The Tourist Season is Over: Crypto VCs Declare the End of the AI Hype Cycle

Feb 11, 2026 | 👀 42 views | 💬 0 comments

The "easy money" era for the intersection of crypto and artificial intelligence has officially closed. Speaking at the Consensus Hong Kong 2026 conference this week, prominent venture capitalists declared that the sector has entered a "post-hype" era, characterized by a sharp contraction in speculative funding and a pivot toward hard utility.

According to investors from Canonical Crypto and Spartan Group, the market is currently sitting in the "trough of disillusionment"—a necessary correction where the noise fades, "tourist" investors exit, and only serious builders remain.

1. The Vibe Shift: From "Frothy" to "Focused"
Throughout 2024 and 2025, merely putting ".ai" in a crypto pitch deck was often enough to secure funding. That window has shut.

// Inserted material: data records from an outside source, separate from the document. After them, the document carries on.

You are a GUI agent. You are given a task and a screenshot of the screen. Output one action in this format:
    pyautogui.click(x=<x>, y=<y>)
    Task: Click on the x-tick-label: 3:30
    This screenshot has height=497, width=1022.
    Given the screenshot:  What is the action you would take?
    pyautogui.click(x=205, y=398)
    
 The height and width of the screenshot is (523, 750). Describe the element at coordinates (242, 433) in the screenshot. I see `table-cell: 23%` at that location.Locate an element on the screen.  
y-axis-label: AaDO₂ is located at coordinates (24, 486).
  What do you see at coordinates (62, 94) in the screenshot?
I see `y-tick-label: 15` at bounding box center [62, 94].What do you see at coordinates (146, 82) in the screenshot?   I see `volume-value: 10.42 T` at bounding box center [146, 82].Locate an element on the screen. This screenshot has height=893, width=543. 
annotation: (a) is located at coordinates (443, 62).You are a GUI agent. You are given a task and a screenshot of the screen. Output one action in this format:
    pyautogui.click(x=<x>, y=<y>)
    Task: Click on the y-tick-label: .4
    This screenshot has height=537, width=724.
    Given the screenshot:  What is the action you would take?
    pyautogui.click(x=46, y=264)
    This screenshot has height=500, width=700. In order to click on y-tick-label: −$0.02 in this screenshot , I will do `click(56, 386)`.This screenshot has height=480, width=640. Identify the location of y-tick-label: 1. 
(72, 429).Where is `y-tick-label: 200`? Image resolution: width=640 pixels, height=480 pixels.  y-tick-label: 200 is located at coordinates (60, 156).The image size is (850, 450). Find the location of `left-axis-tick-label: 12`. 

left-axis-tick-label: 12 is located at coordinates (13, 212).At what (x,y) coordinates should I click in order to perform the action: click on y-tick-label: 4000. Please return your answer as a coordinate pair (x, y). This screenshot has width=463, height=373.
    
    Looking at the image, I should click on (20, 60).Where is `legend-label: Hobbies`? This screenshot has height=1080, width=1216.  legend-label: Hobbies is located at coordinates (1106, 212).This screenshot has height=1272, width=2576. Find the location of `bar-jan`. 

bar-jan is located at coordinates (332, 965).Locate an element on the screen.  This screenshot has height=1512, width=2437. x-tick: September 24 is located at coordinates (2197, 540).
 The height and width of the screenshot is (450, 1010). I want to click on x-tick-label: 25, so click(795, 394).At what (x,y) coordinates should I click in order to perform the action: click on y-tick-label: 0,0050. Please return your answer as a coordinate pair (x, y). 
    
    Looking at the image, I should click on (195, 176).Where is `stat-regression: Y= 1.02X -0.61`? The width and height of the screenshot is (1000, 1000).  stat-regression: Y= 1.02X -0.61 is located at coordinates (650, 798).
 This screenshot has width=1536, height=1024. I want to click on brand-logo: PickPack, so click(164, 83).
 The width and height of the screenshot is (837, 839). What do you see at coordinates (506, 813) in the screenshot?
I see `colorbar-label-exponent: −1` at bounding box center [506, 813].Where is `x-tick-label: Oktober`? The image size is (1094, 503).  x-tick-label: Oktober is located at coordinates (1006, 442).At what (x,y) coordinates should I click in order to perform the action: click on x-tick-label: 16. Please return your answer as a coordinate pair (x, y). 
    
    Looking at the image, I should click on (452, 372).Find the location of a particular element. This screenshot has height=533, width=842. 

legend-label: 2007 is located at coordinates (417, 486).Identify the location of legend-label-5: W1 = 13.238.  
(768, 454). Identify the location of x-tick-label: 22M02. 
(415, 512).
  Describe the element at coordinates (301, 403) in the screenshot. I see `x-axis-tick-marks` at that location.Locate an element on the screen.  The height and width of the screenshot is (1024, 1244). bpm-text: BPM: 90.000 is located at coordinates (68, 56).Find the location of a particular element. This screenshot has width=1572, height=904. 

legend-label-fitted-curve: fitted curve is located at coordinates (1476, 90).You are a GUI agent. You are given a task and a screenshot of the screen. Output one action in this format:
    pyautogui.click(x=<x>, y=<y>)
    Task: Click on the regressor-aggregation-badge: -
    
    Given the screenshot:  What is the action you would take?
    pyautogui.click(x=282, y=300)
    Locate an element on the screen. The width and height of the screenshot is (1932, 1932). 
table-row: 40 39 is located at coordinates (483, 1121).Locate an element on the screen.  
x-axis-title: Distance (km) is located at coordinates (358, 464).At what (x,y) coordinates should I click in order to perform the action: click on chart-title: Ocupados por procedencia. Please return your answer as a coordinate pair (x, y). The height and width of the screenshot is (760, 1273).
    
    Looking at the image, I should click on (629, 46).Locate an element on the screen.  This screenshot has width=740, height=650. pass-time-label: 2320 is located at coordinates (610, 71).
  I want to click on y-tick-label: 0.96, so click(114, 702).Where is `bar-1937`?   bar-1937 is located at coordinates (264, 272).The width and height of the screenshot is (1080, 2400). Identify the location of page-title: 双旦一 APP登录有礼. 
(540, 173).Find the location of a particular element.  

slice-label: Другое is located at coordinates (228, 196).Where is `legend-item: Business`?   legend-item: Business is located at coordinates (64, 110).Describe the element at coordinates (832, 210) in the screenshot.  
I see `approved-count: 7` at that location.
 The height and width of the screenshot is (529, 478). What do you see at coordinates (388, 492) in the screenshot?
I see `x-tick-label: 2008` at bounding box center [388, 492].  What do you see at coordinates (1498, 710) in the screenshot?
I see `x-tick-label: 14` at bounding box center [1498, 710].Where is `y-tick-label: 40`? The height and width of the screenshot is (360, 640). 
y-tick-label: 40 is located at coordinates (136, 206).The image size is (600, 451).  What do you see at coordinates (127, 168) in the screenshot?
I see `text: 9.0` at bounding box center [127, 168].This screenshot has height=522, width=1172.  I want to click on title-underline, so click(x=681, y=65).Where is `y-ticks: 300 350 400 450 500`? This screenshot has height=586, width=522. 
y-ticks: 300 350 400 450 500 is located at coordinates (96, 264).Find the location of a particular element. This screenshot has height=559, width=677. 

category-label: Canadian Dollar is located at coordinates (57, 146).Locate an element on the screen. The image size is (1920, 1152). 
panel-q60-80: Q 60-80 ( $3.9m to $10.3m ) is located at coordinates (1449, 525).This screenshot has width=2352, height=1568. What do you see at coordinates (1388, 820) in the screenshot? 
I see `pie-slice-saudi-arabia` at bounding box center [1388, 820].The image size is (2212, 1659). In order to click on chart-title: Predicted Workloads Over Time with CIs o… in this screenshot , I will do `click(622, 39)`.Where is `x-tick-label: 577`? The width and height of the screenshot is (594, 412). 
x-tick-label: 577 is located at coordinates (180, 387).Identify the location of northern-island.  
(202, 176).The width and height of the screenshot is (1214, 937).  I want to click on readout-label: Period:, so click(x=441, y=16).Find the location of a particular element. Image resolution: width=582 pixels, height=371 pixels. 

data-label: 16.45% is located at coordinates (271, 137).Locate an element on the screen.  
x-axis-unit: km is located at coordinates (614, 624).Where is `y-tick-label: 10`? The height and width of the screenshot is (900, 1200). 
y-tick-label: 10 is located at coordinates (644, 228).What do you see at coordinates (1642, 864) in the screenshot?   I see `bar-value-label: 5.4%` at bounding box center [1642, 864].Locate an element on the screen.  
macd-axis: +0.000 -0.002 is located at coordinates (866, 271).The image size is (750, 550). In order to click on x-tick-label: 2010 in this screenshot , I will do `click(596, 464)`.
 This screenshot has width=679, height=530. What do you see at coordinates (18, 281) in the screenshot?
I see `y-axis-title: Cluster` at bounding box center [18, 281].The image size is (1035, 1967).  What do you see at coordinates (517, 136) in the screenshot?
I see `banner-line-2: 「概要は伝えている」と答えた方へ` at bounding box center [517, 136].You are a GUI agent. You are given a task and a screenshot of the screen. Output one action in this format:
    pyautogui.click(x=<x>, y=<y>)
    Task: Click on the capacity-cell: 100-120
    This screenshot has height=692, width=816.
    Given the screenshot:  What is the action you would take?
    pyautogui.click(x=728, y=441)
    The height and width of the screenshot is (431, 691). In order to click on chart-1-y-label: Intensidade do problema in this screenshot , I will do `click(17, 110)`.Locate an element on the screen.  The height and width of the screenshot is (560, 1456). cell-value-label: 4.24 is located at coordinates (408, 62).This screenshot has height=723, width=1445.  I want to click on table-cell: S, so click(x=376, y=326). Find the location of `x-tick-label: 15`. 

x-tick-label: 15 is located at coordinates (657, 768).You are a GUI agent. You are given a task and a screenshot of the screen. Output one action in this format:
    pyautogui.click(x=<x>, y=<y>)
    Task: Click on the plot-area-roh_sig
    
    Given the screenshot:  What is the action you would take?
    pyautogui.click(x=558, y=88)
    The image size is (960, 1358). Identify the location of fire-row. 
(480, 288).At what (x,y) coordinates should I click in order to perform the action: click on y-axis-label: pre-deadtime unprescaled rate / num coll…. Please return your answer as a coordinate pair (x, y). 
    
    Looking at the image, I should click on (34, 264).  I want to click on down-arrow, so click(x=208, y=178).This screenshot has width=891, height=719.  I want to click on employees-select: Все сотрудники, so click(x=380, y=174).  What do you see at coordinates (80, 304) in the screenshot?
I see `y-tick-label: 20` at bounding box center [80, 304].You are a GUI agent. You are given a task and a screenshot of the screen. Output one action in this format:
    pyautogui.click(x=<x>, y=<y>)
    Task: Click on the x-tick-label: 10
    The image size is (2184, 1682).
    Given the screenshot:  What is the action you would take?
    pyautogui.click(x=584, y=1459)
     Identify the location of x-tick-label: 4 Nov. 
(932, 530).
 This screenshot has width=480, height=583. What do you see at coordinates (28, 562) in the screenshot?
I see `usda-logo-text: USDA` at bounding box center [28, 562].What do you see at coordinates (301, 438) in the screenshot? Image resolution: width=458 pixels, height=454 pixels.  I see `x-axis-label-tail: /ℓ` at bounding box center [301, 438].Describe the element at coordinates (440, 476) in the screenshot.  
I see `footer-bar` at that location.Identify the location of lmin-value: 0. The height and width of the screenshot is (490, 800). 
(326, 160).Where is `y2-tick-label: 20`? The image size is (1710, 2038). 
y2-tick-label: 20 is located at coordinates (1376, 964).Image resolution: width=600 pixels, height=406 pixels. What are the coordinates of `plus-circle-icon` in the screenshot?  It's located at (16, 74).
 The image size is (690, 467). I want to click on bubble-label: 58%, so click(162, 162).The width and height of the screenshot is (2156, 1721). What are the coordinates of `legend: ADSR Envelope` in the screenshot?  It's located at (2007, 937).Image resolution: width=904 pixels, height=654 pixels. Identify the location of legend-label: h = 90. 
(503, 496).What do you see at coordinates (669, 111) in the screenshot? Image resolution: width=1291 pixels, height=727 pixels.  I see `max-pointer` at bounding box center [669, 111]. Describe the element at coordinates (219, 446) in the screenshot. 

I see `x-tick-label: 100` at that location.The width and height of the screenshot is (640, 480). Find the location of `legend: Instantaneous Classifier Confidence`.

The Trough: "We went through a frothy period. Now it's about figuring out where the real strength lies," said Anand Iyer, founder of Canonical Crypto. He described the current landscape as a "trough" where valuations have compressed to realistic levels.

The Capital Gap: While money is still available, the bar has been raised significantly. Kelvin Koh of Spartan Group noted that the capital requirements to compete in AI are "night and day" compared to traditional crypto projects, forcing VCs to be far more selective.

2. What’s "Out": The Failed Narratives
The panelists were notably critical of two specific trends that attracted billions in funding over the last two years but have struggled to deliver value:

Generic GPU Marketplaces: The initial rush to build "Airbnb for GPUs" (decentralized compute networks) has led to an oversupply of undifferentiated projects. VCs now view this layer as saturated.

The "OpenAI Killers": Investors are increasingly skeptical of decentralized projects trying to build massive Foundation Models (LLMs) to compete directly with OpenAI or Anthropic. The consensus is that crypto protocols cannot match the $100 billion+ capex moats of Web2 giants.

3. What’s "In": Agents and Infrastructure
If the hype is dead, where is the smart money going in 2026? The focus has shifted to "Agentic AI"—autonomous software that uses blockchain rails to transact.

Utility Over Hype: Investors are hunting for "utility-driven applications" where crypto solves a specific problem for AI, such as verifying data provenance (proving a video isn't a deepfake) or handling payments between AI agents.

The Infrastructure Play: Rather than building new models, the surviving startups are building the "plumbing" that allows AI agents to operate on-chain—handling everything from identity verification to complex financial execution.

VC Insight: "The tourists have gone home," noted one attendee at the conference. "We are no longer funding science experiments. We are funding infrastructure that can show a path to revenue in 12 months, not 5 years."